Tokyo — Japan’s car makers’ lobby said on Tuesday it was dismayed by President Donald Trump’s declaration that some imported vehicles and parts posed a threat to US national security, as the industry braces for a possible rise in US tariffs.
Trump made the unprecedented designation of foreign vehicles on Friday but delayed for up to six months a decision on whether to impose tariffs to allow for more time for trade talks with Japan and the EU.
“We are dismayed to hear a message suggesting that our long-time contributions of investment and employment in the US are not welcomed,” said Akio Toyoda, chairman of the Japan Automobile Manufacturers Association.
“As chairman, I am deeply saddened by this decision,” Toyoda, president of Toyota Motor, said in a statement.

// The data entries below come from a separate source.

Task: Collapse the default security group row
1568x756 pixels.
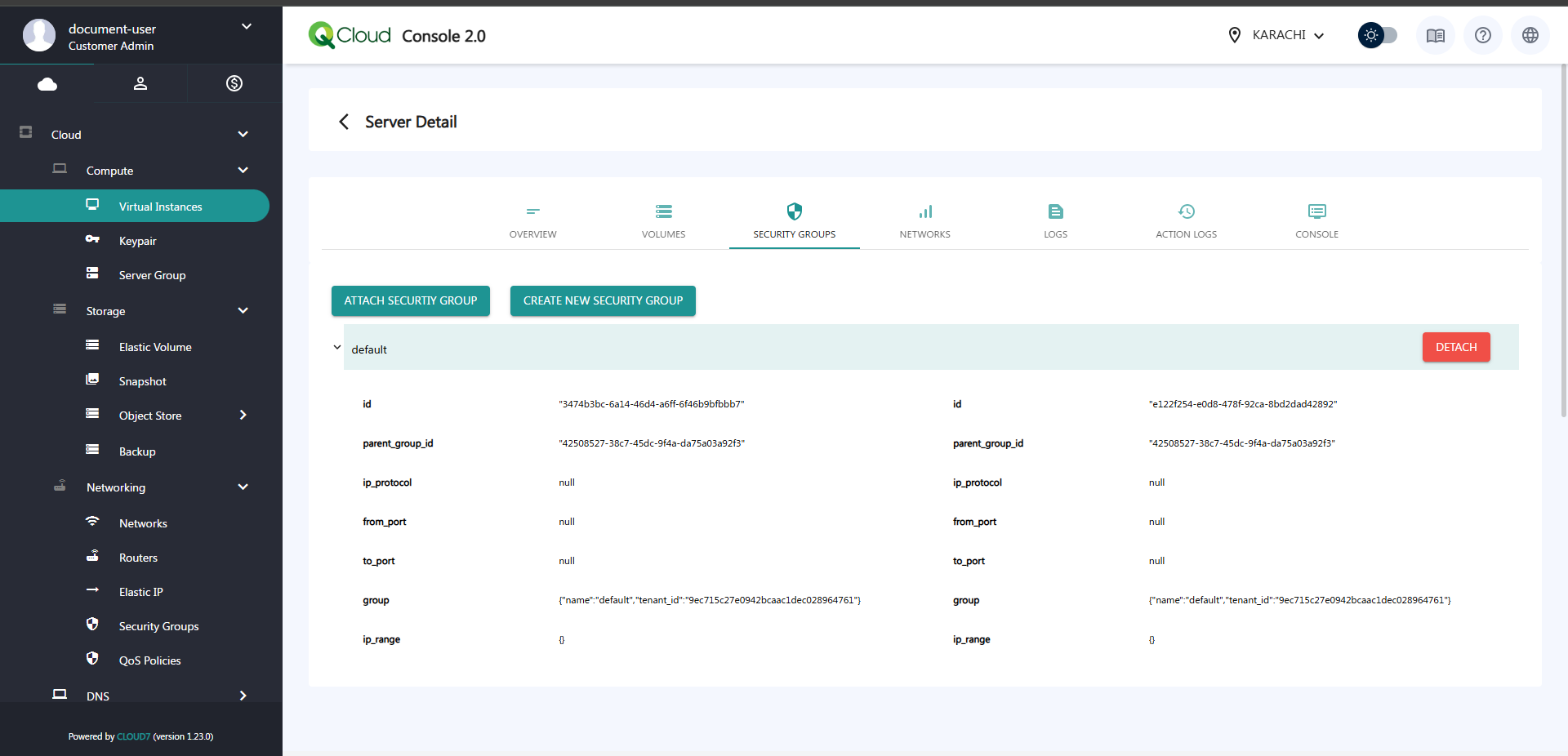Action: tap(337, 348)
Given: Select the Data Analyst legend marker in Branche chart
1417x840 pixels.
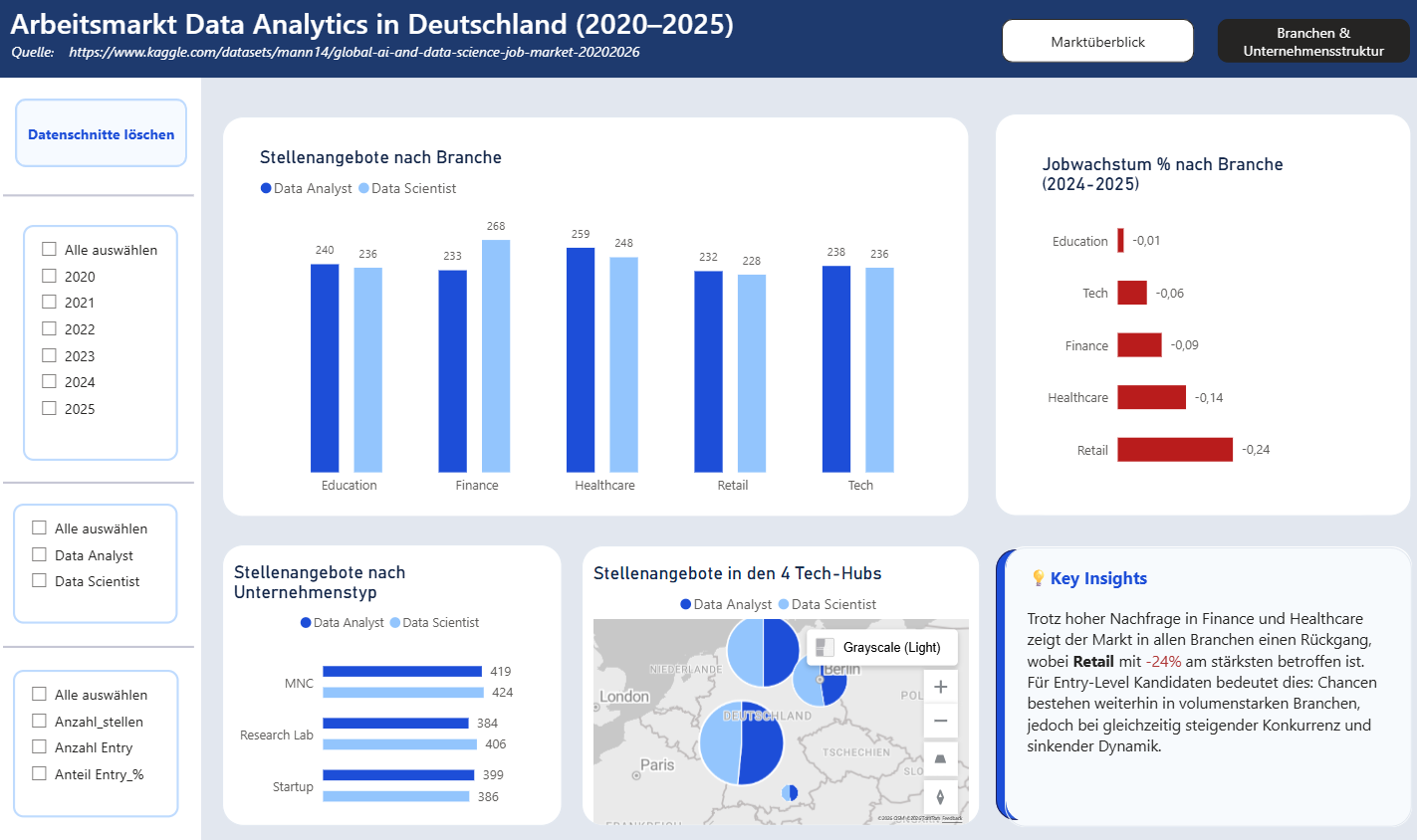Looking at the screenshot, I should coord(265,188).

Trump has threatened to impose tariffs of up to 25% on imported cars made by foreign car makers, a move which car makers have argued would ramp up car prices, curb the global competitiveness of US-made vehicles and limit investment in the country, the world’s No2 vehicle market.
The US is a vital market for Toyota, Nissan, Honda and other Japanese car makers. Autos and components are among the Asian country's biggest export products.
Most of Japan’s major car makers operate plants in the US. At least half of the cars and trucks sold in the country by Japan’s top three car makers are made in the US.
Major car makers have announced a slew of investments in the US since Trump took office in January 2017 and put pressure on the industry to create more US jobs.
For its part, Toyota has pledged to invest almost $13bn in the US between 2017 and 2021 to boost manufacturing capacity and jobs. This includes $1.6bn for a vehicle assembly plant in Alabama jointly run with Mazda.